Cuentos | La noche - Por Mariela Torres | Ilustración: Lali Ruggeri

La noche se abre. En verdad, ya estaba abierta. Es apertura. La oscuridad nace y se desentiende, eso la posibilita. Salir es entrar en ella, no volverse, porque a la noche nunca se regresa. Parecería un permanente ir. La lluvia misma los desvanece, es la misma lluvia compartida. Ahí, sobre ella, se trazan los límites. 


Andate a la mierda, pelotuda, era lo que su memoria se empeñaba en recordar. Él le dijo muchas otras cosas pero esas cinco palabras surgían recortadas en su mente. Eso le parecía más brutal que todo lo demás.

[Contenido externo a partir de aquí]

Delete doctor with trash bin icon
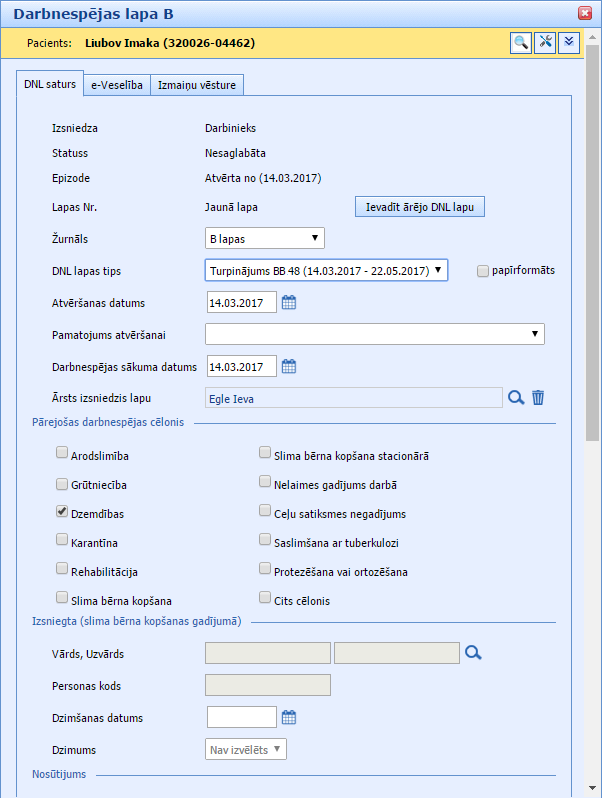Screen dimensions: 602x798 [538, 398]
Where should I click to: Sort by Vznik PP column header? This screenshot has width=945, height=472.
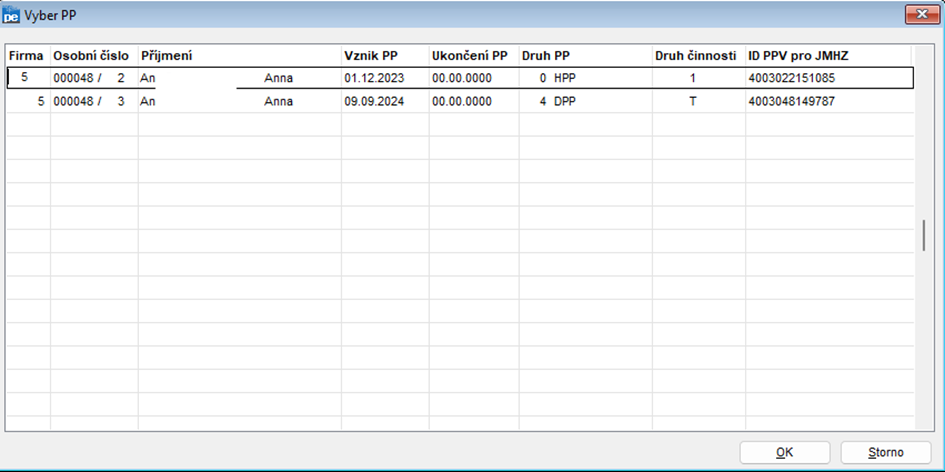click(370, 56)
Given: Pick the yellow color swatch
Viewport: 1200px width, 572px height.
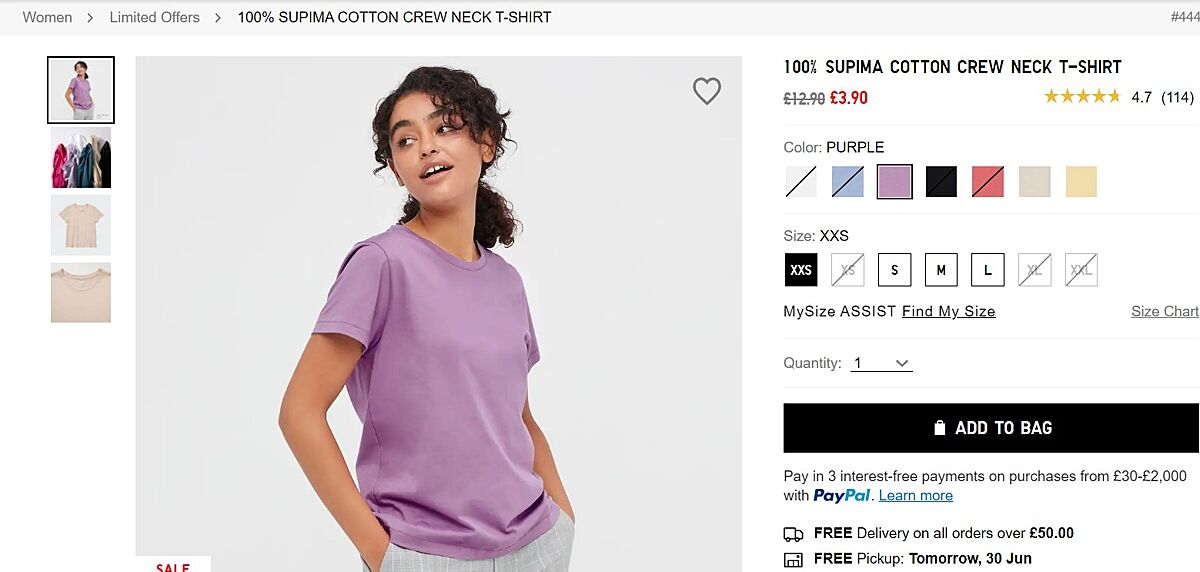Looking at the screenshot, I should (1081, 182).
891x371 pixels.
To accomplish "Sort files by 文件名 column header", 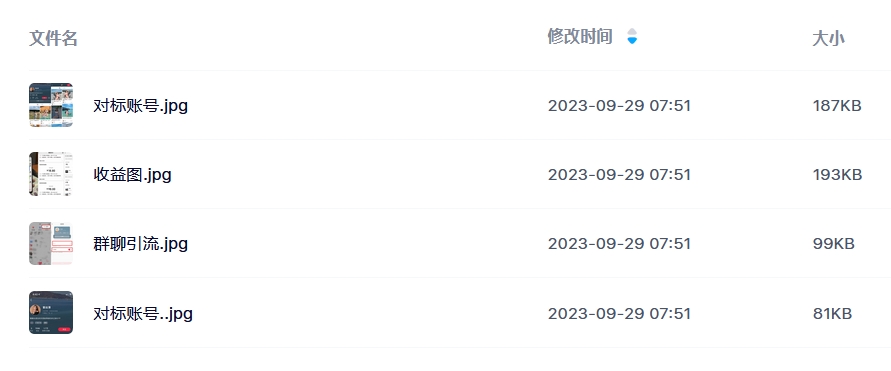I will pos(53,38).
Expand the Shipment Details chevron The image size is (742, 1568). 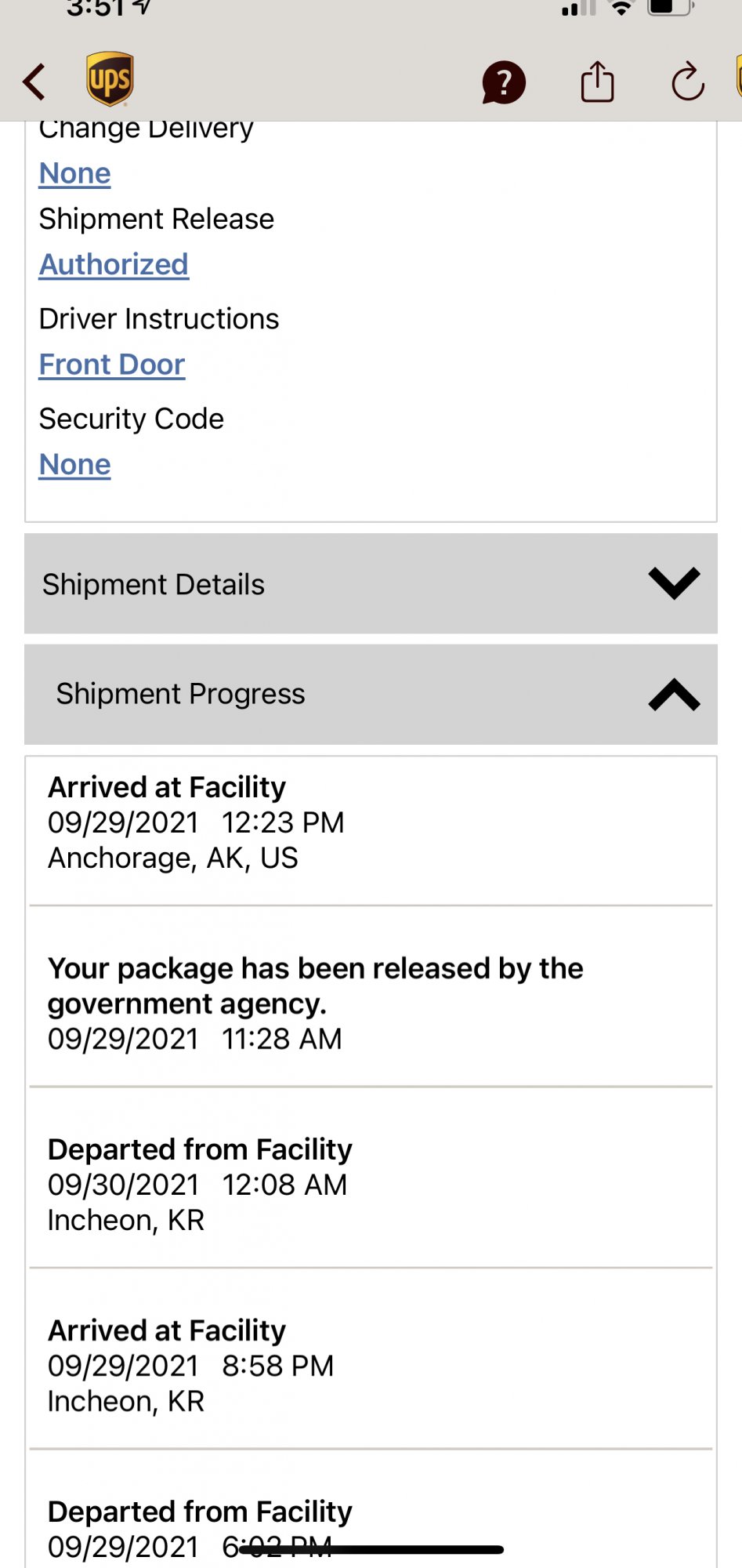point(674,583)
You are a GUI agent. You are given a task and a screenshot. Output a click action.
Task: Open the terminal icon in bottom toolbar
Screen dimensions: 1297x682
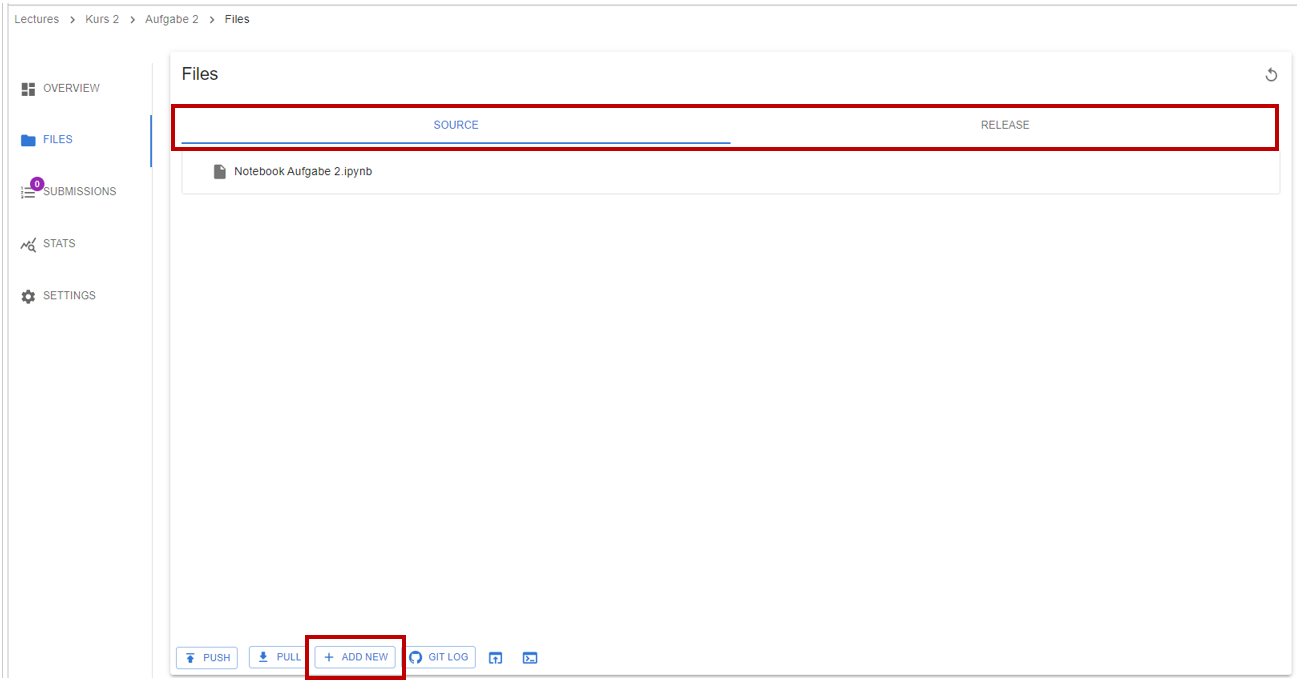(530, 658)
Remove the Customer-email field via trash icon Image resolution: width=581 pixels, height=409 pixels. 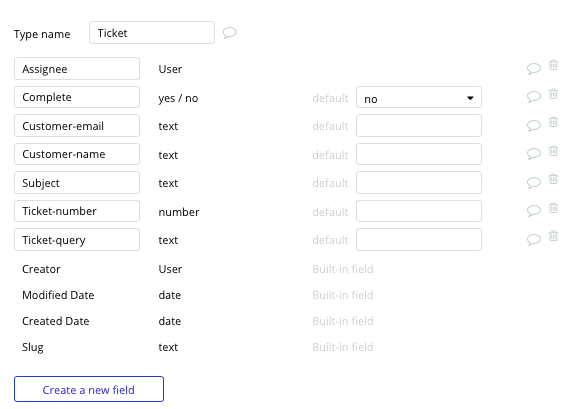(553, 122)
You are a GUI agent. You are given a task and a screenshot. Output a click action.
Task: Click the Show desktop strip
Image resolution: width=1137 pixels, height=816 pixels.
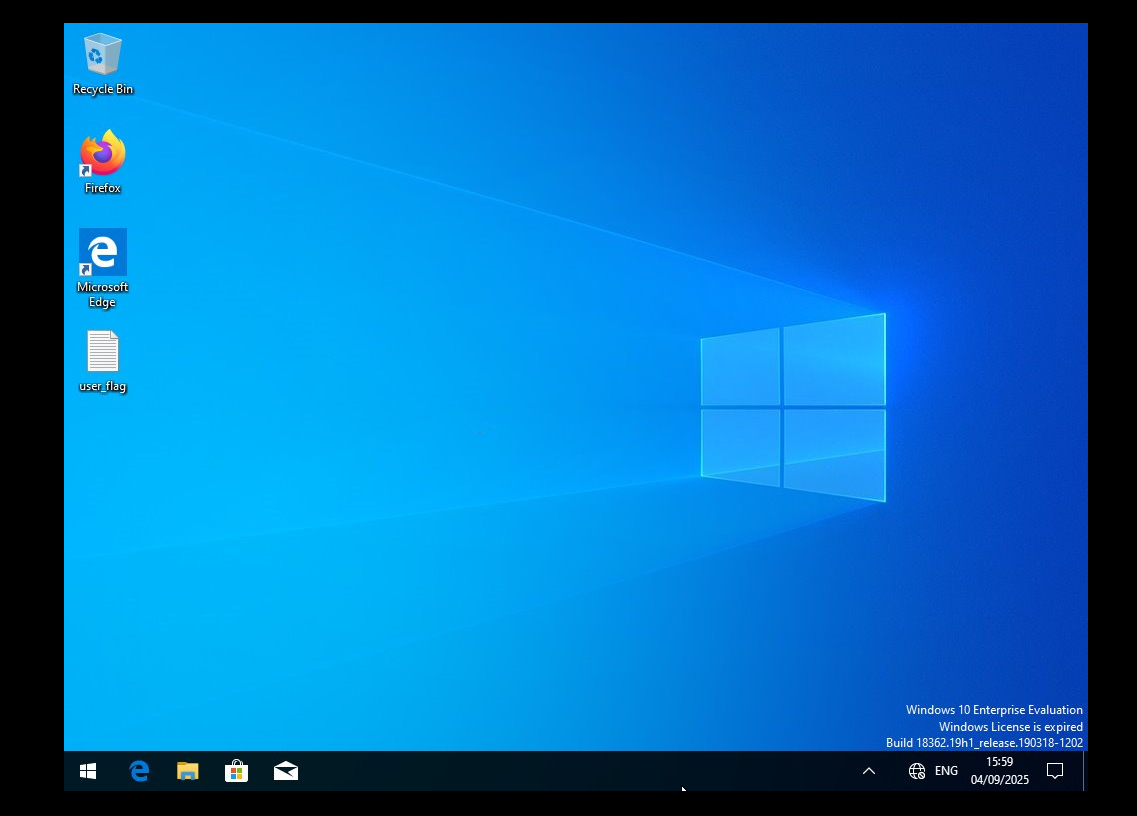(x=1085, y=771)
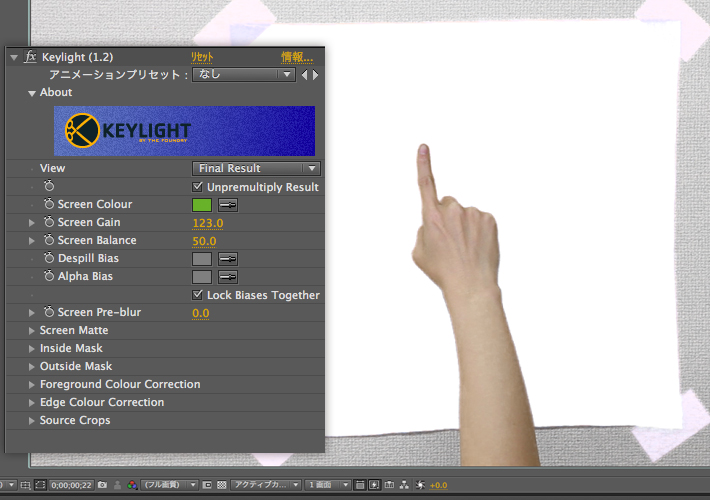Click the 情報... info link
The width and height of the screenshot is (710, 500).
[x=296, y=58]
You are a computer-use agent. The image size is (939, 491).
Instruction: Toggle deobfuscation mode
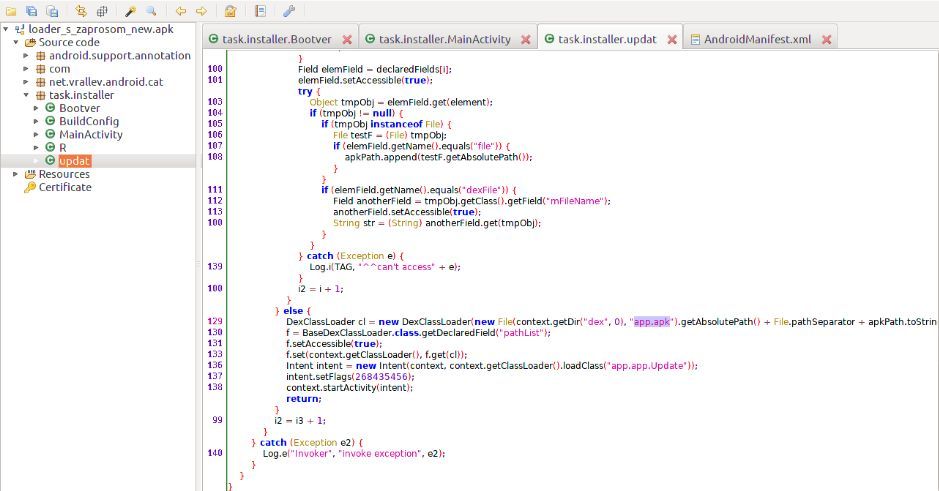231,11
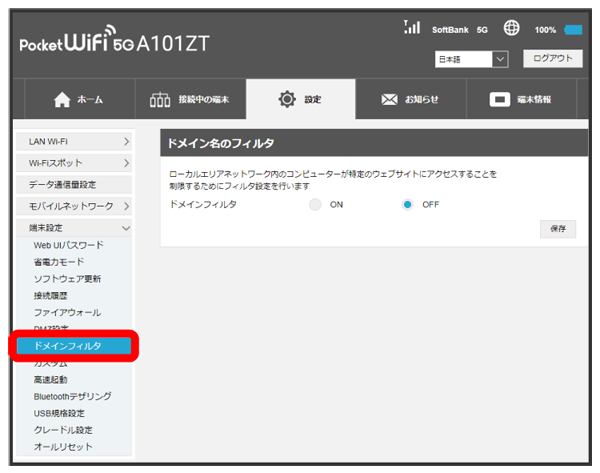The image size is (600, 473).
Task: Expand the モバイルネットワーク section
Action: (x=76, y=206)
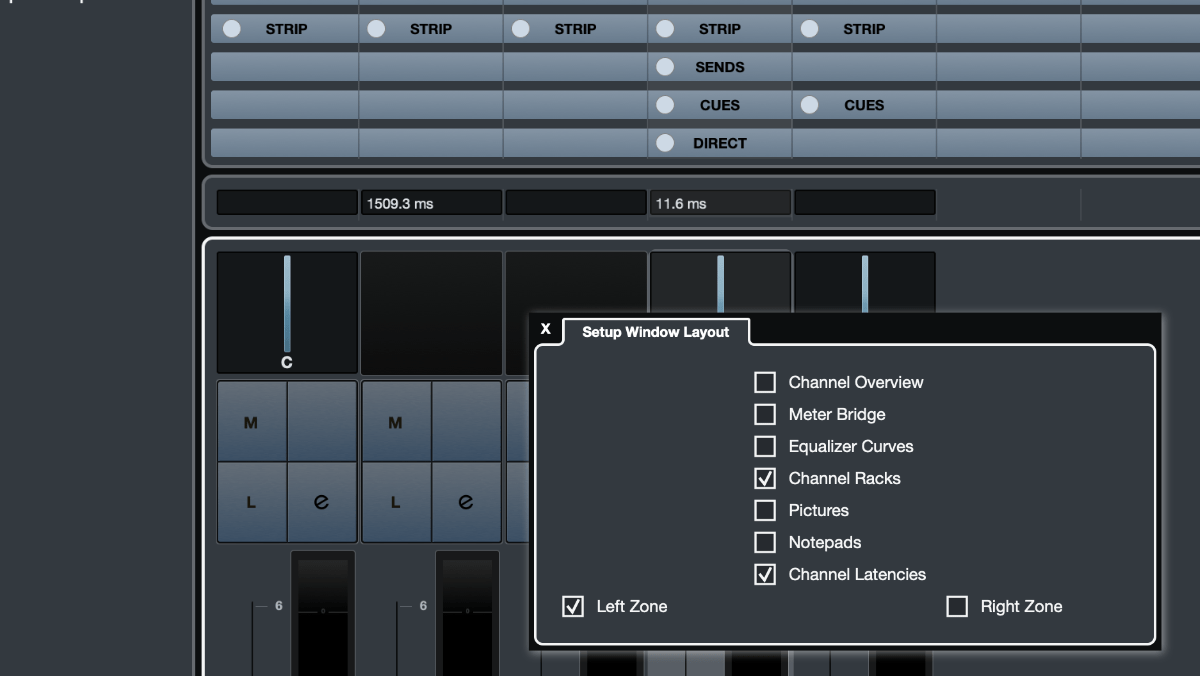
Task: Mute the first channel with M button
Action: pyautogui.click(x=251, y=422)
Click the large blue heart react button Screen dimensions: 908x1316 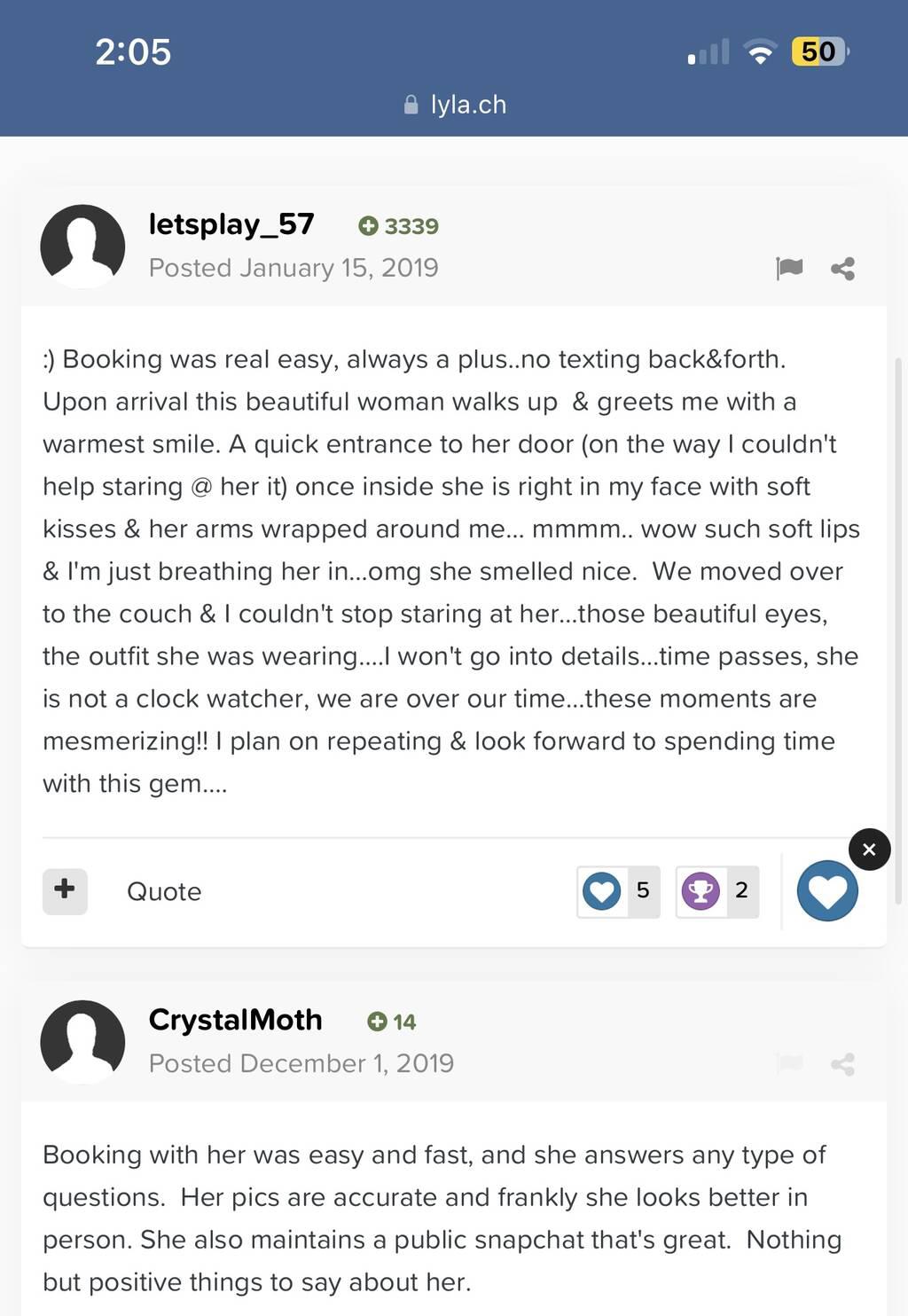coord(827,890)
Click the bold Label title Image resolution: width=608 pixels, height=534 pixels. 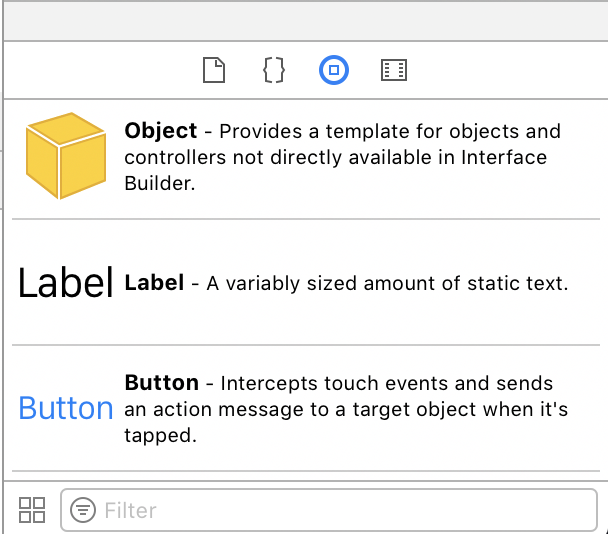coord(154,283)
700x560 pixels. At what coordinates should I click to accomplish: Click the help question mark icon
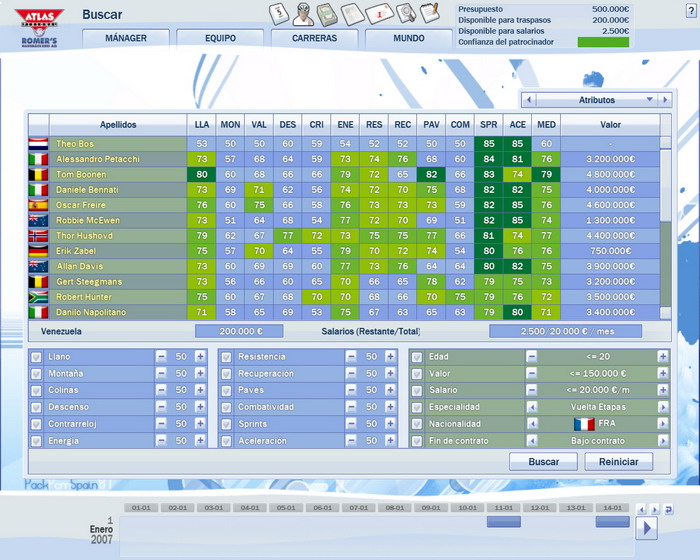click(691, 9)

Andate a la mierda, pelotuda, era el límite que él había pasado y que ella había dejado correr. Quiso desaparecer, dejar su cuerpo desintegrado en la noche y salió. Se puso la campera negra, el gorro negro, la bufanda negra, los guantes negros. Puso en un bolso vacío la billetera, el celular y un paquete de pañuelos de papel. Abrió la puerta cancel, la cerró, abrió la puerta principal y salió. Cerró con llave.

La noche la desilusionó, había luz en la calle, luz en el bar de la esquina y tres hombres sentados a una mesa en la vereda. Pronto se dio cuenta de que lloviznaba como si fuera un spray suave. Ni pensó en volver por un paraguas, protegida como estaba lo único que se mojaba era la cara, como lágrimas exteriores.

La avenida estaba más iluminada, había autos, colectivos, motos, pero no peatones. Puso las manos en los bolsillos y caminó lenta y segura como si supiera adónde iba.

Dos mozos parados en la puerta de otro bar la miraron con curiosidad. Ella siguió derecho y se paró en la vidriera iluminada de una casa de deportes. Se dio cuenta de que nunca se detenía en las vidrieras de las casas de deportes y que no conocía las zapatillas. La sorprendieron unas suelas en zigzag en colores fluorescentes que parecían dibujos hechos en una foto.

Siguió hasta la heladería. Una pareja comía helados, adentro. Una de las dos empleadas se dio cuenta de su presencia en la vereda cuando abrió los ojos después de un bostezo. Allí supo que tenía que volver, miró la hora en el celular, 23:38, ¿para qué alejarse más si no tenía adonde ir?

Volvió lentamente como se había ido, con la llovizna humedeciendo su cara, tratando de oír el sonido inexistente de una llamada de él.

Puso la llave en la puerta principal, la cerró, abrió la puerta cancel, la cerró y entró. Él ya estaba durmiendo.